**About this task**
Among the records that follow, set down only the lines from the one containing "The height and width of the screenshot is (716, 1019)." to the one containing "Task: Switch total chart to Смертей tab", both included, exactly.

(Data records)

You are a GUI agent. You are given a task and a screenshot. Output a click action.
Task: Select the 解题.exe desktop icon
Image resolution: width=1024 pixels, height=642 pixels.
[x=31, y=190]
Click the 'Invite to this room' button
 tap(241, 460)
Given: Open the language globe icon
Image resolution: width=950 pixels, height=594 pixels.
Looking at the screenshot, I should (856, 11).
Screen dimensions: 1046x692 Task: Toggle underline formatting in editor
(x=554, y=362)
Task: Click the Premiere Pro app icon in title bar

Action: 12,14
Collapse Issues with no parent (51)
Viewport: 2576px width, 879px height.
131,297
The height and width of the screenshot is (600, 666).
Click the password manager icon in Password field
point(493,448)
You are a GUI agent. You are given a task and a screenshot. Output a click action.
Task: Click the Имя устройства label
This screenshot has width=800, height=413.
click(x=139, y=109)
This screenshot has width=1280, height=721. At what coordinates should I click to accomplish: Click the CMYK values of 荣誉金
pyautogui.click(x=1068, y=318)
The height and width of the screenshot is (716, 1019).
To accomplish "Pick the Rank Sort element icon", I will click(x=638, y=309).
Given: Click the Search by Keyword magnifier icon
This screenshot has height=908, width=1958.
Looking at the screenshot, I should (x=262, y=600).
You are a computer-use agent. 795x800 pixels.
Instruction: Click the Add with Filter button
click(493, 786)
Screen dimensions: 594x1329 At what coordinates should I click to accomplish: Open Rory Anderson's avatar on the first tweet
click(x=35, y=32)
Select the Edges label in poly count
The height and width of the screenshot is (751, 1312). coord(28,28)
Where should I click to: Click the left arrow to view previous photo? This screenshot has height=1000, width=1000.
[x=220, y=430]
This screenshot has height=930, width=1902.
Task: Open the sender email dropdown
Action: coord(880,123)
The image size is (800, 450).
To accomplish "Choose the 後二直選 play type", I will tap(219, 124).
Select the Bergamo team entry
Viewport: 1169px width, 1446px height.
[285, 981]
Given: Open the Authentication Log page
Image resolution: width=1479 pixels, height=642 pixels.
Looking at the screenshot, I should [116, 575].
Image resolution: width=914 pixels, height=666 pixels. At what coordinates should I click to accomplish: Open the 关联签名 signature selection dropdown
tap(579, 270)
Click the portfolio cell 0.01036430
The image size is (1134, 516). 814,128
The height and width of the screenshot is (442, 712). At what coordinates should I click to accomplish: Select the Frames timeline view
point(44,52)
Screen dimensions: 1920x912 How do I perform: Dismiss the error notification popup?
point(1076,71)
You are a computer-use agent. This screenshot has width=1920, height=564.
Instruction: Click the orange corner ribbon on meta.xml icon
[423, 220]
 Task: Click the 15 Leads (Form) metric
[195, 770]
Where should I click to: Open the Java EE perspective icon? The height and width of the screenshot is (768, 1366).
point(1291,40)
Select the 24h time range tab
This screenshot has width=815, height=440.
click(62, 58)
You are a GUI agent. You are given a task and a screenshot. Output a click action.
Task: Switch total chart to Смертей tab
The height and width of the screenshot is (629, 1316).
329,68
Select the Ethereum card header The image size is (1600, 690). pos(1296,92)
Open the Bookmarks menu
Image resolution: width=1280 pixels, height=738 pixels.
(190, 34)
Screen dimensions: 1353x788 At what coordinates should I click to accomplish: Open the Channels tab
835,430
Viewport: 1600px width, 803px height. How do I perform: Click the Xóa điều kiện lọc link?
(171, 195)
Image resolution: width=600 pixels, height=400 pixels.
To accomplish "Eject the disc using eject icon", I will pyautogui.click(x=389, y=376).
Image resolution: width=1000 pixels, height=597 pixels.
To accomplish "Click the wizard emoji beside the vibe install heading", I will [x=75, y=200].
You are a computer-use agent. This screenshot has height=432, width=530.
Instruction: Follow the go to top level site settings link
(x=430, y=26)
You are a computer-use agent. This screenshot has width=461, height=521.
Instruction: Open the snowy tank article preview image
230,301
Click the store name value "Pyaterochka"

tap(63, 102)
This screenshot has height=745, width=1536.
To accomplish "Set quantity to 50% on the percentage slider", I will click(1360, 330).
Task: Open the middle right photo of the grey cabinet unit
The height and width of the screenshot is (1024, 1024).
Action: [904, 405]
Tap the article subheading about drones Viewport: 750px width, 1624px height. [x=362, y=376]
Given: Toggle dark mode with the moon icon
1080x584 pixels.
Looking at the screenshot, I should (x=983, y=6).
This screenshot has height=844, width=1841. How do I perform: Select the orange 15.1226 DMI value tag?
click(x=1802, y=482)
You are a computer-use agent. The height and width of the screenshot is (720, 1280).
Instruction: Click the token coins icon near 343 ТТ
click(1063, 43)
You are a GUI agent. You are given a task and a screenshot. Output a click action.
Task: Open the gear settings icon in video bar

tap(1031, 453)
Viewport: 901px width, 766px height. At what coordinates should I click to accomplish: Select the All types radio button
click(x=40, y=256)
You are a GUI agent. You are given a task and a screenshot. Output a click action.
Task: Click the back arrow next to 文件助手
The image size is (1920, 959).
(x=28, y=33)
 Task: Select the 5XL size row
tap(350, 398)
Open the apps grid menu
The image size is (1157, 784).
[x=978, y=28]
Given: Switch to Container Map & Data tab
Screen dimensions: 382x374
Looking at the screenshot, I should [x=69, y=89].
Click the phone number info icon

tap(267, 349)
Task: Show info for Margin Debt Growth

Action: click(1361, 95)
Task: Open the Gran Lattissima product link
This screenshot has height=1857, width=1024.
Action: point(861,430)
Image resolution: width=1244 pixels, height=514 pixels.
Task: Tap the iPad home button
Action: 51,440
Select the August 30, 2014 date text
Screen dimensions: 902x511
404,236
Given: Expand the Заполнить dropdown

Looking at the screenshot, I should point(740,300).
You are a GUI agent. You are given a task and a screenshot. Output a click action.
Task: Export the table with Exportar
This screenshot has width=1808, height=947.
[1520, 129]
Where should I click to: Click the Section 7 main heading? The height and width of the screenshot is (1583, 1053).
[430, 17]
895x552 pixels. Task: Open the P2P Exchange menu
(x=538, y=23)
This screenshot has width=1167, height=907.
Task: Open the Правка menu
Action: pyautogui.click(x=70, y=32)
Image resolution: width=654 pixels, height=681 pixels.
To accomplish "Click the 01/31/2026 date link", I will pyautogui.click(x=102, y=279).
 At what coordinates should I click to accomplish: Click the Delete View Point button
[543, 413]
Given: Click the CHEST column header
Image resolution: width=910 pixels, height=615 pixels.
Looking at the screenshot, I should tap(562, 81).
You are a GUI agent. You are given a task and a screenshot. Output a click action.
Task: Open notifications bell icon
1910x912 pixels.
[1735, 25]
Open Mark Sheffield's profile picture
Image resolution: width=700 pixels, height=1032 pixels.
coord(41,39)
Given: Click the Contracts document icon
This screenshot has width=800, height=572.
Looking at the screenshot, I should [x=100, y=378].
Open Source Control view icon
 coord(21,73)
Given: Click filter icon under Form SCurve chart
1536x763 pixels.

**Response to this task**
The height and width of the screenshot is (716, 1019).
To accomplish "Pick the Rank Sort element icon", I will click(x=638, y=309).
Given: Click the Search by Keyword magnifier icon
This screenshot has height=908, width=1958.
Looking at the screenshot, I should (x=262, y=600).
You are a computer-use agent. 795x800 pixels.
Instruction: Click the Add with Filter button
click(493, 786)
Screen dimensions: 594x1329 At what coordinates should I click to accomplish: Open Rory Anderson's avatar on the first tweet
click(x=35, y=32)
Select the Edges label in poly count
The height and width of the screenshot is (751, 1312). coord(28,28)
Where should I click to: Click the left arrow to view previous photo? This screenshot has height=1000, width=1000.
[x=220, y=430]
This screenshot has height=930, width=1902.
Task: Open the sender email dropdown
Action: coord(880,123)
The image size is (800, 450).
To accomplish "Choose the 後二直選 play type", I will tap(219, 124).
Select the Bergamo team entry
Viewport: 1169px width, 1446px height.
[285, 981]
Given: Open the Authentication Log page
Image resolution: width=1479 pixels, height=642 pixels.
Looking at the screenshot, I should [116, 575].
Image resolution: width=914 pixels, height=666 pixels. At what coordinates should I click to accomplish: Open the 关联签名 signature selection dropdown
tap(579, 270)
Click the portfolio cell 0.01036430
The image size is (1134, 516). 814,128
The height and width of the screenshot is (442, 712). At what coordinates should I click to accomplish: Select the Frames timeline view
point(44,52)
Screen dimensions: 1920x912 How do I perform: Dismiss the error notification popup?
point(1076,71)
You are a computer-use agent. This screenshot has width=1920, height=564.
Instruction: Click the orange corner ribbon on meta.xml icon
[423, 220]
 Task: Click the 15 Leads (Form) metric
[195, 770]
Where should I click to: Open the Java EE perspective icon? The height and width of the screenshot is (768, 1366).
point(1291,40)
Select the 24h time range tab
This screenshot has width=815, height=440.
click(62, 58)
You are a GUI agent. You are given a task and a screenshot. Output a click action.
Task: Switch total chart to Смертей tab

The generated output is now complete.